(WORK TO COMPLETE)
Please copy out every line of the listing below in which the word "computer" appears.

(PROVIDED MATERIAL)
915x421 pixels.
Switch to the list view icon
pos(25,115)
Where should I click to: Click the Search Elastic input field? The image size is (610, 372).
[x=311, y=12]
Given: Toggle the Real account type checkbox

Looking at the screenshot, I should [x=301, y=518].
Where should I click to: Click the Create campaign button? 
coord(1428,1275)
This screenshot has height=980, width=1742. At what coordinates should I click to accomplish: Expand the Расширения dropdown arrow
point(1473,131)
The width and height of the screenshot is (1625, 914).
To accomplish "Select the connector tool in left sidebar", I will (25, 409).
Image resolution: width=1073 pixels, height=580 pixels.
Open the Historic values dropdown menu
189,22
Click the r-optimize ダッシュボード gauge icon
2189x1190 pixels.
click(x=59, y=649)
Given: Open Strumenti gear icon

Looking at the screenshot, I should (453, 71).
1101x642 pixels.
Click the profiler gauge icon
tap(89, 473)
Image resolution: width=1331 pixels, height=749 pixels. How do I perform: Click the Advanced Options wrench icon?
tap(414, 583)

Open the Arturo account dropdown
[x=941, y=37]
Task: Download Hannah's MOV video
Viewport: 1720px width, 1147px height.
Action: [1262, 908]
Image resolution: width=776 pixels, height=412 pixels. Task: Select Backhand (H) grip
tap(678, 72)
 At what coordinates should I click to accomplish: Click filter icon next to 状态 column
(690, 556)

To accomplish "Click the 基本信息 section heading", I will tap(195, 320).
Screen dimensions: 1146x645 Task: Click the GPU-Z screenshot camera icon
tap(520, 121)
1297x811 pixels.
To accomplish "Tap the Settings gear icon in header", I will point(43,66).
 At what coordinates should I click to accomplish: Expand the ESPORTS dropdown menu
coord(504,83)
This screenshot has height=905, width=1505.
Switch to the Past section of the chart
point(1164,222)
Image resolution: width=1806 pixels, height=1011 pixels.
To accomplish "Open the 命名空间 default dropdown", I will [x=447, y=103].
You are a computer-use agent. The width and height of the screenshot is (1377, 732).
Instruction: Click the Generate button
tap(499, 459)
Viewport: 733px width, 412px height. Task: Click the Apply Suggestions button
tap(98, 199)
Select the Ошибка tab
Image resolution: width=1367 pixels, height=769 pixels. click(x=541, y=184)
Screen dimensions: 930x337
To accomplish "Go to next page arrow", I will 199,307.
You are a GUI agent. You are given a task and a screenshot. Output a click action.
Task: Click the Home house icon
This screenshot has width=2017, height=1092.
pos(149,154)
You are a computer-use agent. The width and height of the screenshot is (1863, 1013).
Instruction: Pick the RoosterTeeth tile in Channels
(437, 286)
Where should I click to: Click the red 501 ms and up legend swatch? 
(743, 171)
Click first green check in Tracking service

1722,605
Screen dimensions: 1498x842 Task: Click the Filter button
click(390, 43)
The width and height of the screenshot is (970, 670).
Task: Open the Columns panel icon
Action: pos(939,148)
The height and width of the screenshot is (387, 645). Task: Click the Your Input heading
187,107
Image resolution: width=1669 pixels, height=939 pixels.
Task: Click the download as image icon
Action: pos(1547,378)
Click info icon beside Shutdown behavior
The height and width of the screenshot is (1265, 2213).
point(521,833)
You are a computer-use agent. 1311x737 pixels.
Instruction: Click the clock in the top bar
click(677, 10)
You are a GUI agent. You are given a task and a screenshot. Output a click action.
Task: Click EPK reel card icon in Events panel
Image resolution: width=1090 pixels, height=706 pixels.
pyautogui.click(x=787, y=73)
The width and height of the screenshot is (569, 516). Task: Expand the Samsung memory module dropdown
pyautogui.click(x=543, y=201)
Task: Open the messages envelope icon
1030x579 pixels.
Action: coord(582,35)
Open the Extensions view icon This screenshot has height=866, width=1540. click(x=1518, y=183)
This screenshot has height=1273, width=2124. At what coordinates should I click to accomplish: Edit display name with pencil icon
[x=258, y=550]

(REPLY TO THE EXERCISE)
You are a computer-use agent. The width and height of the screenshot is (1377, 732).
You are a computer-use agent. The width and height of the screenshot is (1863, 1013).
You are a computer-use agent. 1311x737 pixels.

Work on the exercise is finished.